Christmas and the holiday season can be paradoxical times; filled with the bright lights of celebration that cast deep shadows of sorrow. We both celebrate and mourn. Christians celebrate the birth of Christ but, along with most, they also mourn. There will be somebody who won’t be there for this holiday. There’s deep sadness in that.
I had lunch with a friend recently. His mother had died several weeks before. He’d been involved in the painful details one manages after a relative’s death, like dealing with insurance companies, bills that need closure, changing ownership rights, and the aggravating mechanics that burden our mourning. As we ate, he mentioned casually that this would be the first time in his life that his mother wouldn’t be there for Christmas. Normally gregarious and voluble, he grew more solemn and we spent much of our lunch in silence.
My wife and I attend church together. Just recently there we chores she needed doing at home so I went to church by myself. I was sitting where I could see a woman who’d recently lost her husband. For a moment I identified with her. The idea of being alone became more charged with emotion. It rattled me.
The power of a presence in our lives cannot be underestimated.
Large numbers of Shore residents are older. My church has an aging congregation. For elders the sense of mortality becomes more acute and losing a spouse or a long time friend is common.
Our preacher, Gregory Powell is a thoughtful and reflective man. That day in church without my wife, he talked openly from the pulpit about his own fears and struggles with loneliness. I found the sermon authentic and helpful. There’s something freeing and also comforting about someone who speaks openly the thoughts we harbor that frighten or depress us, the thoughts we won’t tell others.
To feel alone is excruciatingly painful, and I suspect that the ultimate sting of death isn’t just the dying process but to feel completely alone in it. Almost anything becomes endurable when we know someone’s there with us.

## EXTRACTED ENTRIES
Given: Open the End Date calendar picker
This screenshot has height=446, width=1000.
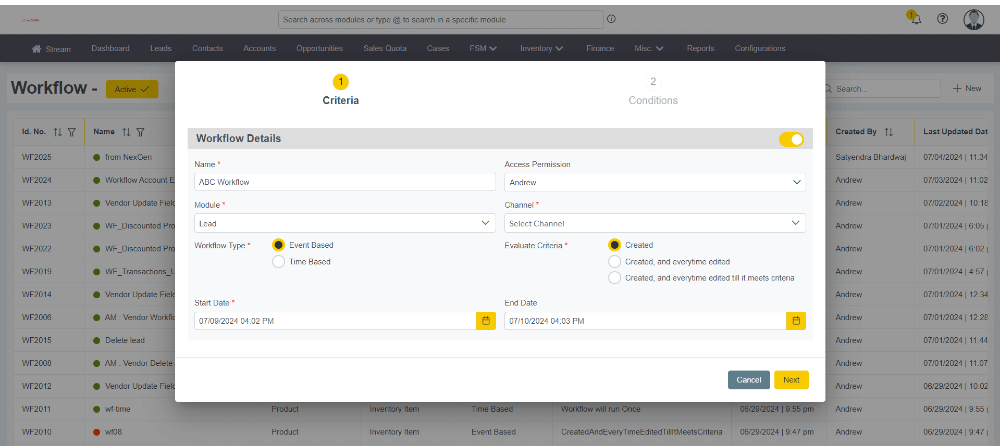Looking at the screenshot, I should click(x=796, y=321).
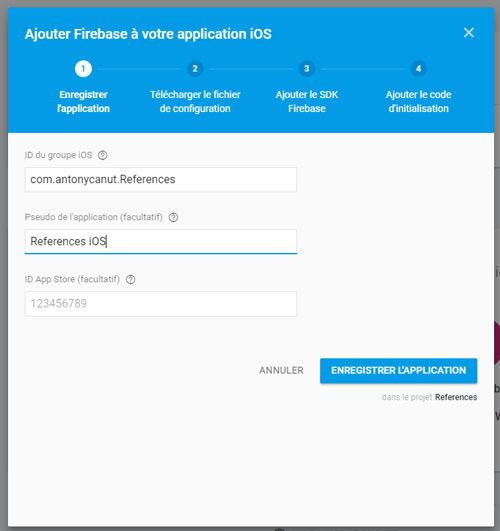The height and width of the screenshot is (531, 500).
Task: Click the step 1 circle indicator
Action: pyautogui.click(x=83, y=69)
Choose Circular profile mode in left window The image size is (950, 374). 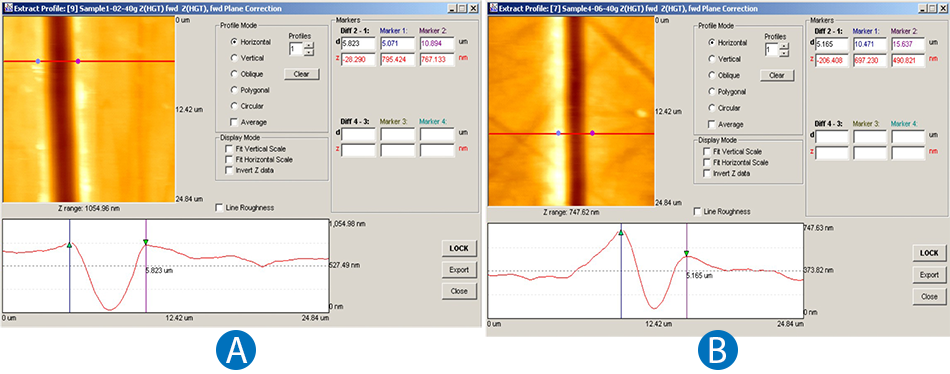click(235, 105)
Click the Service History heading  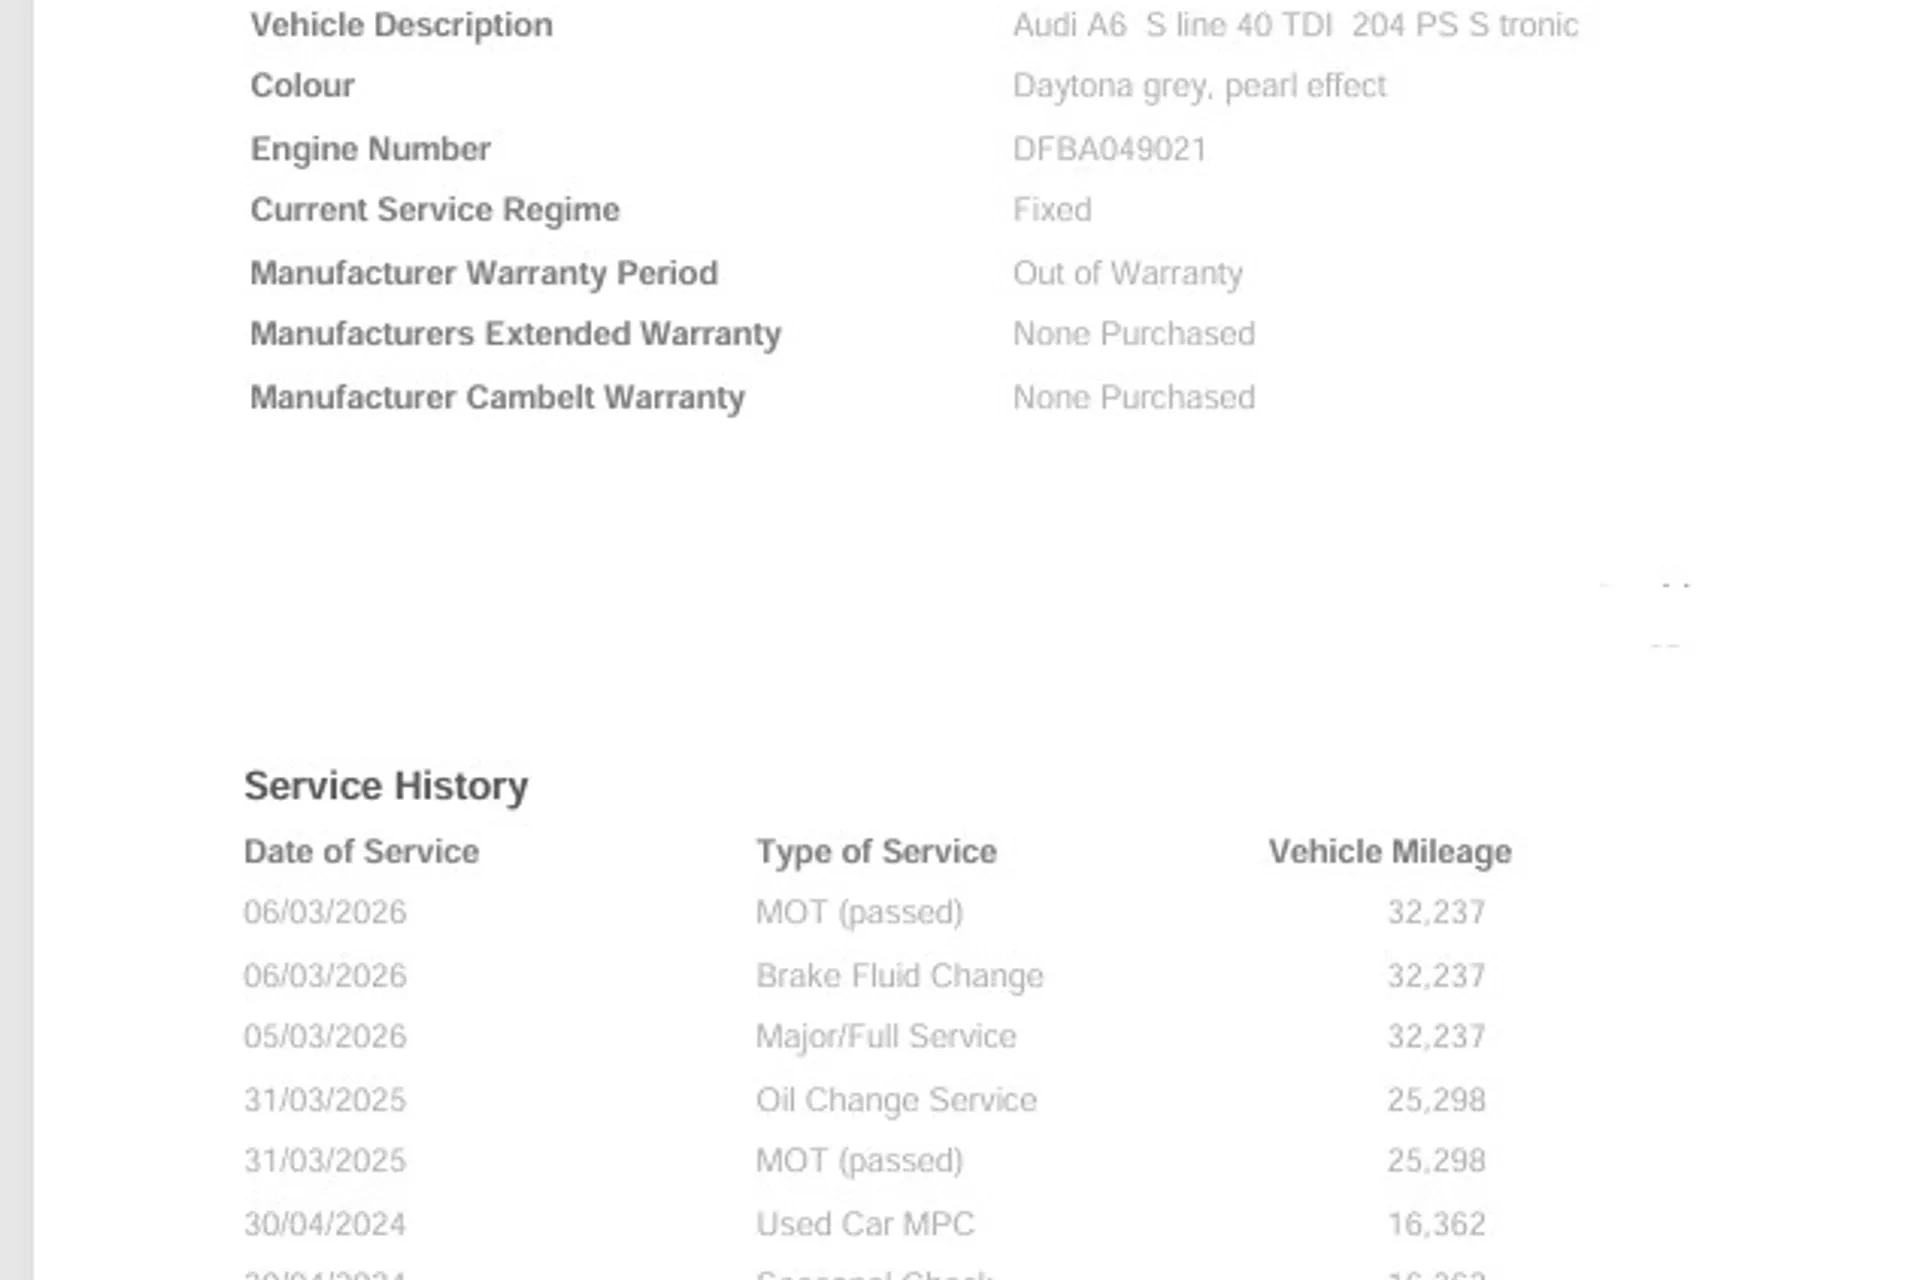(x=386, y=786)
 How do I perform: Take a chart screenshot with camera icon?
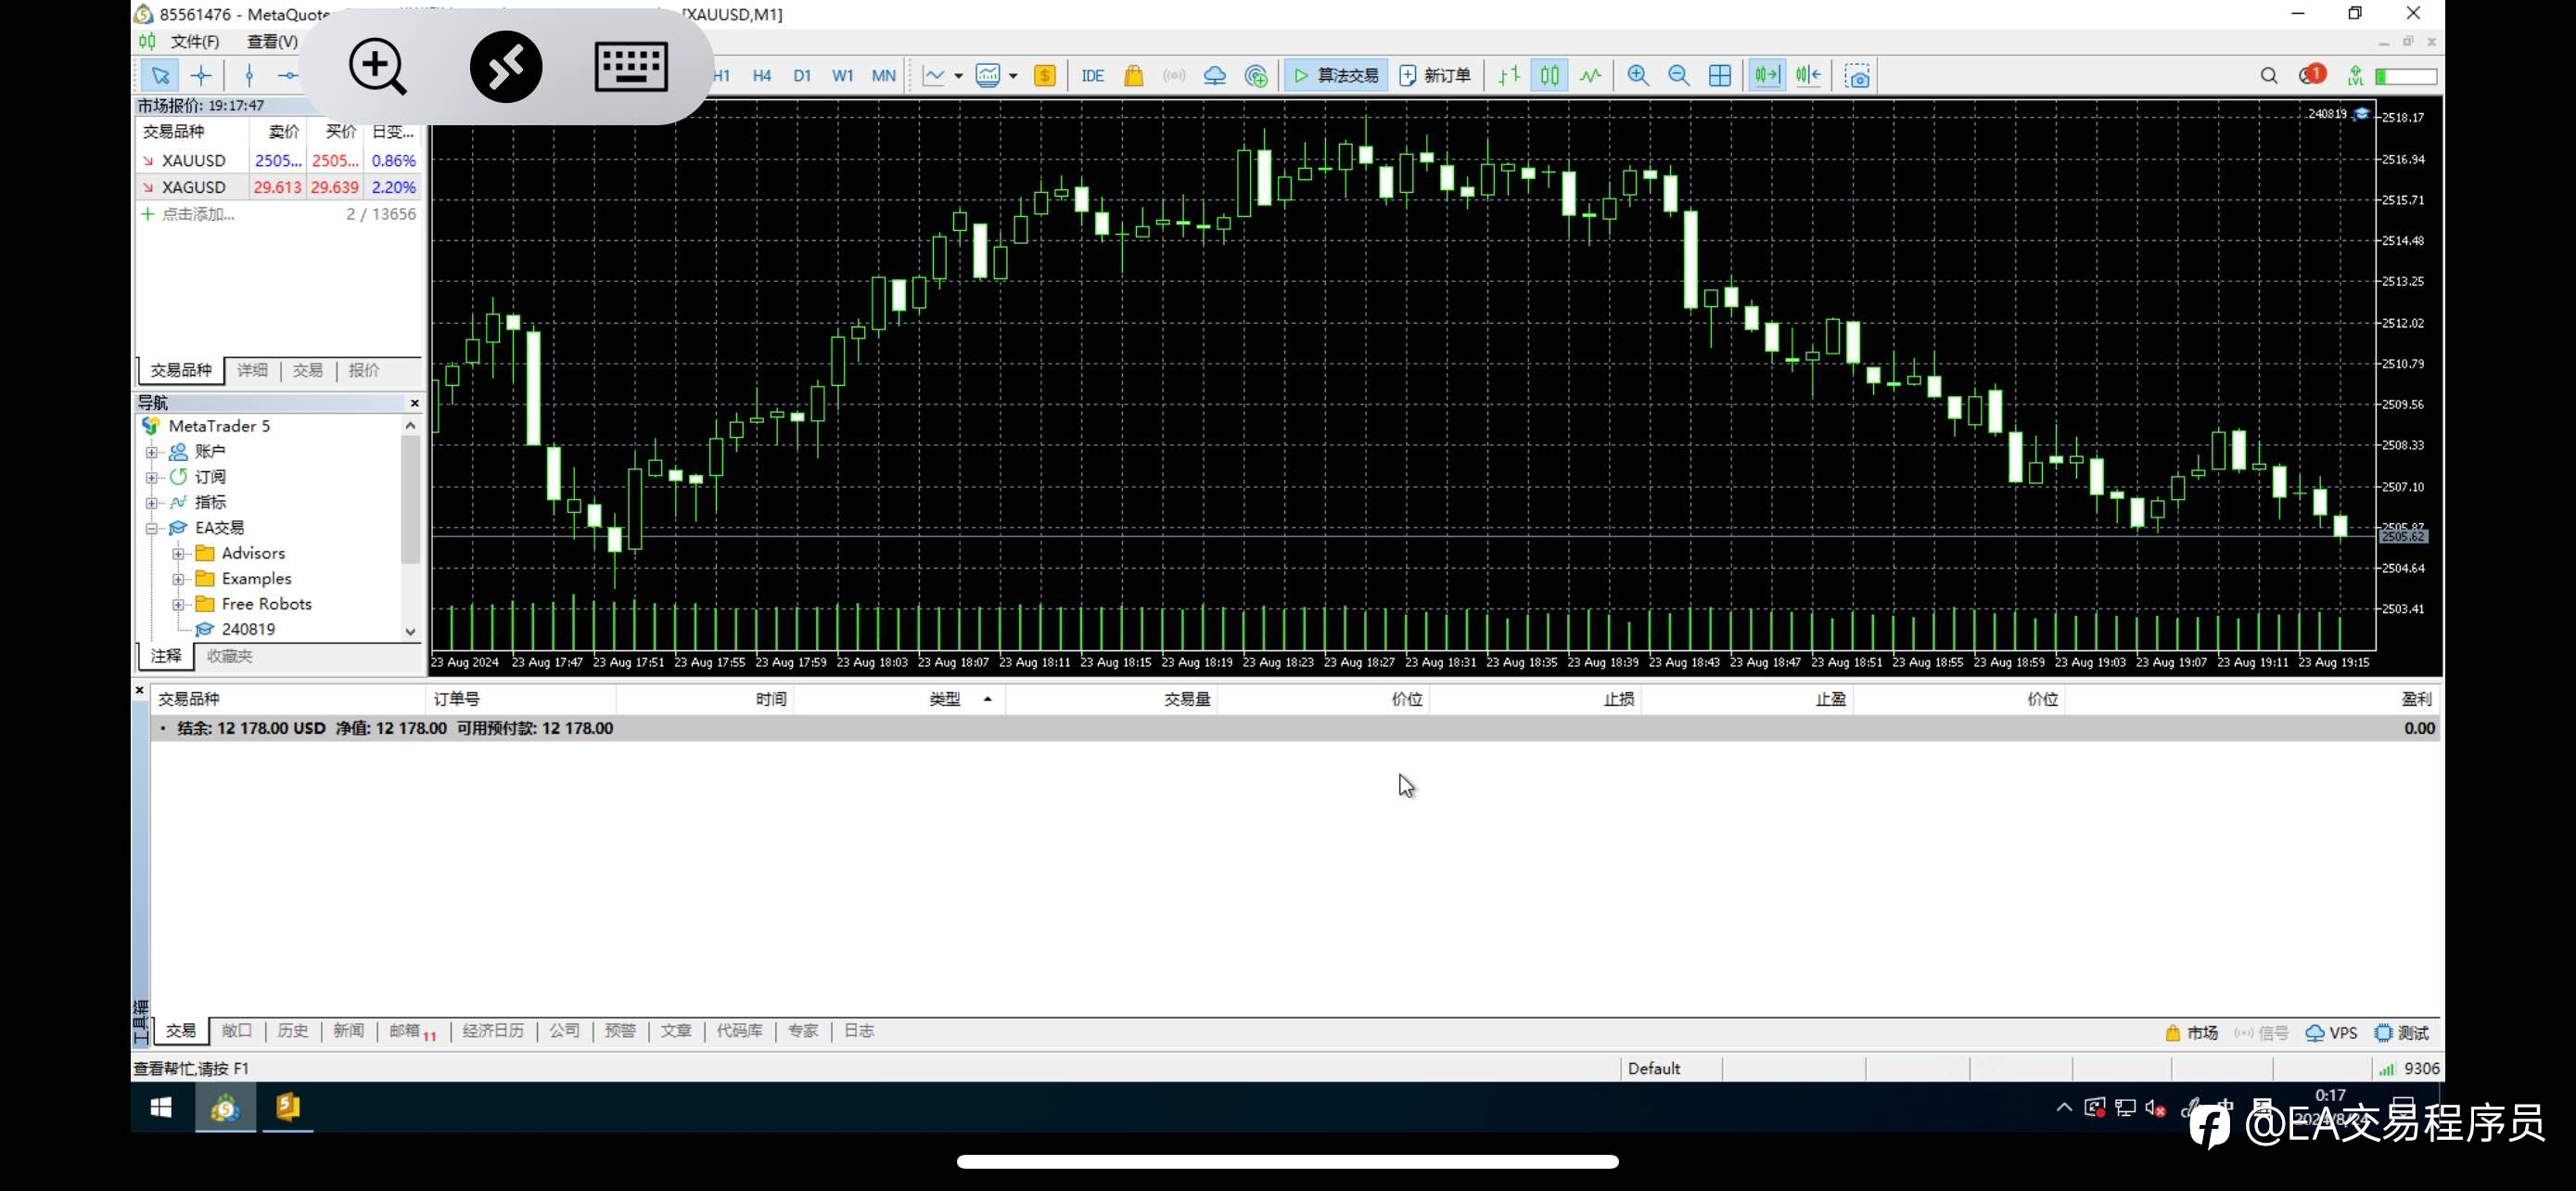[x=1857, y=75]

## WORK TO DO
Continue the essay on grief and loneliness during the holidays from its last sentence. You won't need the listing.

## RESULT FOR THIS EXERCISE
Several days ago, my wife and I drove to D.C. We went to get a Christmas present she promised me earlier in the year. It was a sport jacket, a pricey one. We went, bought the gift, and from there went to have lunch. On the way to lunch a short white woman in dungarees and an oversized coat approached us. I knew she was a street person. She walked toward us, and asked for change to get a bus. I had my hands in my pockets. I’d been kneading loose change that accrued in my left pocket. I pulled out the change almost without thinking. I gave it to her and told her that I hoped her day would be blest. I had mixed feelings; the awkwardness in confronting the boundary between privilege and poverty, feeling guilty but also wanting to lend as much dignity to this transient encounter as possible. I think I did the right thing. Not the change – but the intention I followed through with: I wanted to be sure to look her in the eye when I handed her the money so that she would know I wasn’t buying her off, but acknowledging her as a person. She looked in my eyes and said something about the change. It seemed gentle but I can’t remember exactly what she said because I was too anxious and unsure of myself to hear anything.
On the way home up Massachusetts Avenue, traffic was stop and go. During long stops, some indigent people walked between lines of cars with cups soliciting money. At one stop, traffic stalled. A black man, thin and gaunt, was coming up between the stalled cars saying things I could not hear. It was cold. He had an old rug liner draped over him like a cape. He limped. I had a thought I did not like; I wished the traffic would roll on so I would not have to decide whether or not to open the window and give him money. I did not want to see his abject poverty, be that close to his humiliation but perhaps more than anything not feel near that terrible loneliness that this city of global power hosts for so many of its residents. I wanted it all to go away.
It wouldn’t. The traffic didn’t move.
Several cars ahead I saw a driver give him something. They talked briefly. The man made his way toward my car but he looked ahead, as if daydreaming. I decided to open the window and offer him a dollar. Would he walk past me? I finally beeped the horn. He heard it, looked our way and came up and extended the cup. My wife Jo put the bill in it. He thanked us amiably and limped on.
The burden the unacknowledged stranger in our midst bears is his or her aloneness. Does a person ever inure him or herself to the loneliness? I don’t know. There’s a haunting piece of scripture that always runs through my mind when I approach that uncertain abyss that for me lies between privilege and poverty.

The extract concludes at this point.